Il progetto è molto ampio. Come riporta il Jerusalem Post, Anche prima dei progressi compiuti questa settimana con il possibile spostamento delle ambasciate della Repubblica ceca, della Romania e dell’Honduras, Galant aveva inviato una lettera al direttore generale del ministero dell’Edilizia Hegai Roznik e al capo architetto Vered Solomon-Maman. Una lettera in cui si chiedeva di formare una task force che avrebbe avuto come obiettivo quello di individuare un’area dove costruire tutte le nuove ambasciate.
“Potremmo dover costruire dozzine di ambasciate e avremmo bisogno di una nuovo terreno pronto per questo scopo. Ho chiesto al mio ministero di agire vigorosamente il più velocemente possibile. “
Interessanti anche le scelte dei nomi. Galant ha suggerito un paio di nomi possibili per l’area in cui saranno costruite le ambasciate. Inizialmente, si era parlato di un nome neutro: Embassy Town. Poi la mossa che spiazza tutti, ma che allo stesso tempo attrae per il grande significato politico: Trump Town.

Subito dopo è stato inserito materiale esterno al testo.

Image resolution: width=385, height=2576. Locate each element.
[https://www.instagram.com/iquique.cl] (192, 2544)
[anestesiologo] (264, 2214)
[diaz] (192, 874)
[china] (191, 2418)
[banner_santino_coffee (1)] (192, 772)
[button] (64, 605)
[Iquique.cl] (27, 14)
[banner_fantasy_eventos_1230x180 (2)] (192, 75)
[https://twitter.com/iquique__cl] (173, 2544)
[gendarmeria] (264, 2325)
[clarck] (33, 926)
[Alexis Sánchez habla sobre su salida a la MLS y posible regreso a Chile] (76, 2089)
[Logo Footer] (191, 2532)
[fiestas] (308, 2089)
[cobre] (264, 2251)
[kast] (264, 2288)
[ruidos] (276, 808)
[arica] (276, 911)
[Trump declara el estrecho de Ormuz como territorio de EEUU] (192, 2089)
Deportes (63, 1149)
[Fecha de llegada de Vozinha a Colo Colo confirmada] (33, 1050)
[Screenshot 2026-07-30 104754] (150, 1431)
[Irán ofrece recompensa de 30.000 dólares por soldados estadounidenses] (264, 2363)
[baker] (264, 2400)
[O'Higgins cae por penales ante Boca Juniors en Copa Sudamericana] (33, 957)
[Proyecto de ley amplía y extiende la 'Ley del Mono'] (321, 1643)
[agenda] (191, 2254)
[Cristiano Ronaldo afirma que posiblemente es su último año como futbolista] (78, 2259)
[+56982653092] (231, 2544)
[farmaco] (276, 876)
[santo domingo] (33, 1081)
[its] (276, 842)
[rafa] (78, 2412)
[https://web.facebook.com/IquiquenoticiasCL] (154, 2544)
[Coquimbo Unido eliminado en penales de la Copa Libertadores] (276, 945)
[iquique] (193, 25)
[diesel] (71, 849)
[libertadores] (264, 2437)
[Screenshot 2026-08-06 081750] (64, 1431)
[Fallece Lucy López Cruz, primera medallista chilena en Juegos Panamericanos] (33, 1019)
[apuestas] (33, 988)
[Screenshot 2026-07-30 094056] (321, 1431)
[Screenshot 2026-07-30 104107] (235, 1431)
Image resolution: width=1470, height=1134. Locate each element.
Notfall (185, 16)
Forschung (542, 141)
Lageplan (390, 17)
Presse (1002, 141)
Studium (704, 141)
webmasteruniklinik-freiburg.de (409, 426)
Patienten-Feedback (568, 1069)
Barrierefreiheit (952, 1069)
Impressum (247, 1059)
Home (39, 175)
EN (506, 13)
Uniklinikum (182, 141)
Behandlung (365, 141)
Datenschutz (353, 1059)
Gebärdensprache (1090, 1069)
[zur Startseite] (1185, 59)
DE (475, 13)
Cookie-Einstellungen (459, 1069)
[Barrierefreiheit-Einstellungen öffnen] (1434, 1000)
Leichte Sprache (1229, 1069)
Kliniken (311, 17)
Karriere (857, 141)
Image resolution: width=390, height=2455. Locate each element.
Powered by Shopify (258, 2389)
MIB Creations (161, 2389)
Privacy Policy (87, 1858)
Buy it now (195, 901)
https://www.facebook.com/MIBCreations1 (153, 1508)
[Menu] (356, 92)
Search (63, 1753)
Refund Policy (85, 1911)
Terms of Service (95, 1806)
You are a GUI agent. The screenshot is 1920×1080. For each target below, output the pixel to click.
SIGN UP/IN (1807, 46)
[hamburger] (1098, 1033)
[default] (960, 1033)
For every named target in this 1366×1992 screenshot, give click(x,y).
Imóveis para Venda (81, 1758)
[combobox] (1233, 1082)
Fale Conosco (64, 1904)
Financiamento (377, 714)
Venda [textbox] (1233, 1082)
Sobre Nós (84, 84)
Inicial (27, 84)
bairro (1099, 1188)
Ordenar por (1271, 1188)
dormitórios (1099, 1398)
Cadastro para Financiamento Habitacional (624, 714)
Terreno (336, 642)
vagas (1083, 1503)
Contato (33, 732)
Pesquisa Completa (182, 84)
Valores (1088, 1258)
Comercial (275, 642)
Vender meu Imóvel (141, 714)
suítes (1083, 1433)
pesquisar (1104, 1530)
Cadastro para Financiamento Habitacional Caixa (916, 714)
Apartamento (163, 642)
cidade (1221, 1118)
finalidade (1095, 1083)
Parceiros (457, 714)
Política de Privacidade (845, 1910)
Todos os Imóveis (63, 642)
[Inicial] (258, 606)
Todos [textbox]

Una scelta molto significativa che, tra l’altro, non è sarebbe neanche una prima assoluta di un luogo dedicato al presidente Usa. Il ministro dei trasporti israeliano Yisrael Katz ha annunciato a dicembre che avrebbe nominato la nuova stazione ferroviaria “Donald Trump” proprio in onore del presidente che ha voluto spostare per primo l’ambasciata a Gerusalemme, riconoscendo la città come capitale di Israele..
Una mossa politica? Indubbiamente. Conosciamo anche una certa dose di vanità del presidente degli Stati Uniti. E non è difficile credere che, questa scelta, sarebbe una mossa molto utile da parte israeliana per fortificare ancora di più i legami già molto solidi con l’attuale amministrazione degli Stati Uniti.
I legami di Trump con Israele sono forti, anche se l’uscita di scena di Jared Kushner ha un po’ raffreddato i rapporti personali fra la Casa Bianca e il primo ministro israeliano Benjamin Netanyahu. La decisione di Trump di voler ritirare le truppe Usa dalla Siria era stata un’altra crepa nei rapporti fra Washington e Tel Aviv, ma il governo israeliano sembra pronto a voler ricucire i rapporti forgiando una solida base umana, prima ancora che politica, con il presidente degli Stati Uniti.
La “Trump Town” può effettivamente cambiare la politica americana in Medio Oriente? Difficile a dirsi. Certo è che la personalizzazione della politica Usa ad opera del suo presidente apre scenari complessi: anche che questa “captatio benevolentiae” possa effettivamente modificare i progetti Usa nella regione.